2. RNase H Verdauung
   1. Verdünnen Sie 10 x RNase H (10 U / µL), 1 x RNase H mit 1 x RNase H Puffer.
      Hinweis: Die RNase Puffer kommt bei 10 X und 1 x verdünnt werden müssen RNase H Puffer auf 1 X vor dem Gebrauch.
   2. Vorbereiten der RNase H Reaktion Mischung durch die Kombination: 2 µL 10-fach Puffer, 1 µL RNase-Inhibitor in 2 µL 1 x RNase H und 5 µL Nuklease-freies Wasser zu einem Gesamtvolumen 10 µL RNase.
   3. Mischen Sie die Globin Reduktion Hybridisierung Proben mit 10 µL RNase H Reaktion Mischung und verdauen bei 37 ° C für 10 min. abkühlen bis 4 ° C.
   4. Stoppen Sie Verdauung durch Zugabe von 1,0 µL 0,5 M EDTA zu jeder Probe zu und gehen Sie sofort zum Aufräumsegment.
3. RNase H behandelt allgemeine RNA Bereinigung.
   1. Reinigen der RNase H behandelt RNA mit einem Silikon-Membran-basierten Elution Reinigung Bereinigung-Kit nach Herstellerangaben. Premix Puffer: für den milden waschen Puffer hinzufügen 44 mL 100 % Ethanol.
   2. Übertragen Sie die Probe nicht an einen neuen Schlauch. Fügen Sie 80 µL RNase-freies Wasser und 350 µL Lyse Puffer. Hinzu kommen 250 µL 100 % Ethanol die verdünnte RNA und Mischung gut durch pipettieren.
      Hinweis: Zentrifugieren Sie nicht. 5.3.3 Schritt sofort fortfahren.
   3. Jetzt übertragen Sie 700 µL Probe auf eine Elution Filtereinsatz platziert in einer 2 mL-Sammelrohr die Durchströmung zu sammeln. Zentrifuge für 15 s ≥ 8.000 x g. Entsorgen Sie den Durchfluss.
   4. Wiederholen Sie diesen Vorgang, indem man die Elution Filterpatrone in eine neue 2 mL Sammelröhrchen.

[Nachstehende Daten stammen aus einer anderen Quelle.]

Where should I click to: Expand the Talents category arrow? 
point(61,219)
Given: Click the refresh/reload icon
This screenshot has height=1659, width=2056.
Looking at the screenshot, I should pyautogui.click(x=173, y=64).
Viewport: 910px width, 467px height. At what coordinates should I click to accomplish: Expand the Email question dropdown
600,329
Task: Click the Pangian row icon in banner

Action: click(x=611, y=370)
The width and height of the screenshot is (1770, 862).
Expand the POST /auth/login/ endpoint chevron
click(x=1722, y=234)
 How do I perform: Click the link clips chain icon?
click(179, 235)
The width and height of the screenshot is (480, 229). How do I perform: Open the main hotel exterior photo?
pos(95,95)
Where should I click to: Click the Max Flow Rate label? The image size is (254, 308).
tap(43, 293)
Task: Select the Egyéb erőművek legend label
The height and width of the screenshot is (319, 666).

Die Filterpatrone und Zentrifuge für 15 500 µL des Puffers mild waschen hinzufügen s ≥ 8.000 x g um die Filtermembran Patrone zu waschen. Entsorgen Sie den Durchfluss. Wiederverwenden Sie das Sammelröhrchen in Schritt 5.3.5.
   5. Jetzt mit der gleichen Probenröhrchen, eine weitere 500 µL Ethanol 80 % hinzufügen, die Filterpatrone. Diesmal Zentrifugieren der Röhre für 2 min bei ≥ 8.000 X g. Sammeln Sie die Elution Spin-Spalte für den nächsten Schritt zu und entsorgen Sie durchströmten sowohl die Sammlung Rohr.
   6. Eine neue 2 mL Sammelrohr die Elution Filterpatrone aus dem letzten Schritt umgesetzt. Lassen Sie der Deckel öffnen am Filtereinsatz und Zentrifugieren bei voller Geschwindigkeit für 5 min trocknen die Spin-Spalte-Membran und verhindern, dass Ethanol übernommen. Verwerfen Sie das Durchfluss und Sammlung Rohr.
      Hinweis: Zur Vermeidung von Schäden Winkel die Deckel darauf entgegen, dass der Rotor.
   7. Die getrockneten Filterpatrone und schreiben Sie in eine neue 1,5 mL Sammelröhrchen. Fügen Sie 14 µL RNase-freies Wasser Filter Patrone Membran und achten Sie auf die RNase-freies Wasser direkt zum Center hinzufügen. Zentrifuge für 60 s mit voller Geschwindigkeit auf die RNA eluieren.
4. Qualität des Globin-reduzierte RNA-Proben (Schritt 6) zu bewerten. Fahren Sie mit mRNA Probenvorbereitung (Schritt 7) und kleine RNA Bibliothek Vorbereitung (Schritt 8)^16,17.
   Hinweis: Globin-reduzierte RNA Proben können jetzt bei-20 ° C gelagert werden, aber Speicher bei-80 ° C zur Langzeitarchivierung empfohlen.

6. Würdigung der RNA

1. RNA-Konzentration mit einem Spektralphotometer zu quantifizieren. Prüfen Sie das Verhältnis der Wellenlänge von 260 und 280 nm. Verhältnis von ~ 2 oder mehr gelten als reine für RNA und niedrigere Werte zeigen einige Belastung. Das Gerät anhand dieses Verhältnis RNA-Konzentration wie ng/µL.
2. Bewerten Sie RNS-Qualität mit 1 µL (100 ng) der Probe auf einen entsprechenden Chip. Endprodukt soll eine RIN von ~ 2 oder höher und ein Peak bei ~ 280 nt für einzelne mRNA lesen Bibliotheken; kleine RNA-Bibliotheken-Peaks bei 143 entsprechen MiRNAs.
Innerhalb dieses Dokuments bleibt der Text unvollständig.